Este fenómeno se observa en el lagarto moteado lateralmente, una especie que desafía las reglas clásicas de dominancia. Así, la selección natural no premia a un solo ganador.
En cambio, conserva múltiples estrategias activas al mismo tiempo.
Gracias a esta dinámica, el ecosistema sostiene su diversidad genética. De este modo, la competencia se transforma en un motor de estabilidad. La naturaleza, una vez más, evita los extremos.

Tres estrategias, un mismo territorio
El sistema se basa en la coexistencia de tres tipos de machos claramente diferenciados. Cada uno utiliza una táctica reproductiva distinta para sobrevivir y reproducirse. Sin embargo, ninguna resulta invencible.
Los machos de garganta anaranjada son los más agresivos y dominantes. Por eso, controlan amplios territorios y vigilan a varias hembras al mismo tiempo. No obstante, ese control tiene puntos débiles.

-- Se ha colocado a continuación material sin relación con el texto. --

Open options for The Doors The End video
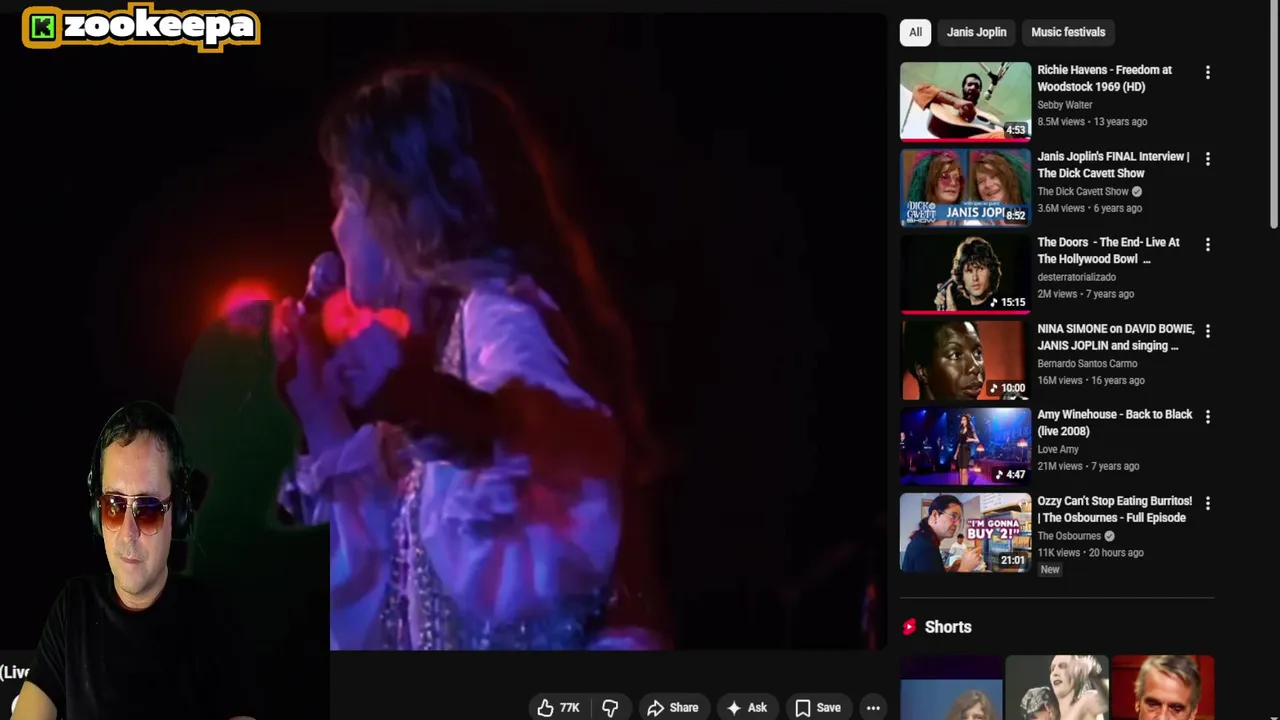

Los machos de garganta azul optan por defender áreas más pequeñas. Además, establecen vínculos estables y protegen activamente a sus parejas. Esa fidelidad les otorga ventajas frente a ciertos rivales.
Por su parte, los machos de garganta amarilla utilizan el sigilo. Así, imitan el comportamiento de las hembras para infiltrarse en territorios ajenos. Esta estrategia les permite reproducirse sin confrontación directa.
Un ciclo sin vencedores permanentes
El vínculo entre estas estrategias funciona como un juego circular. En ese esquema, los anaranjados superan a los azules mediante la fuerza. Sin embargo, esa ventaja no dura para siempre.
Los machos azules logran frenar a los amarillos gracias a su vigilancia constante. A su vez, los amarillos aprovechan los descuidos de los anaranjados. Así, el ciclo se reinicia una y otra vez.
Cuando una táctica se vuelve dominante, otra encuentra la forma de desplazarla. Por lo tanto, ninguna se impone de manera definitiva. Este recambio continuo sostiene la diversidad conductual y genética.

Un modelo clave para la biología evolutiva
Este comportamiento convirtió a la especie en un caso de estudio emblemático. De hecho, ayuda a comprender cómo la evolución puede preservar la diversidad. No siempre gana el más fuerte, sino el sistema más equilibrado.
Además, este modelo demuestra que la competencia no siempre reduce opciones. Por el contrario, puede generar coexistencia a largo plazo. Así, la naturaleza mantiene múltiples soluciones activas.
En un contexto de cambios ambientales acelerados, este equilibrio resulta aún más valioso. Por eso, entender estos mecanismos es clave para la conservación. La diversidad es, en sí misma, una estrategia de supervivencia.
La especie y su estado de conservación
El lagarto moteado lateralmente (Uta stansburiana) habita zonas áridas y semiáridas de América del Norte. Se adapta a desiertos, matorrales y áreas rocosas con gran amplitud térmica. Esta flexibilidad le permitió prosperar durante siglos.
Actualmente, la especie no se encuentra en peligro de extinción. Sin embargo, la fragmentación del hábitat y el cambio climático representan amenazas crecientes. Por eso, su estabilidad no está garantizada a largo plazo.
La pérdida de ambientes naturales puede alterar el delicado equilibrio entre estrategias. Si una desaparece, el sistema completo se debilita. Conservar a este lagarto significa también proteger una lección viva de evolución y biodiversidad.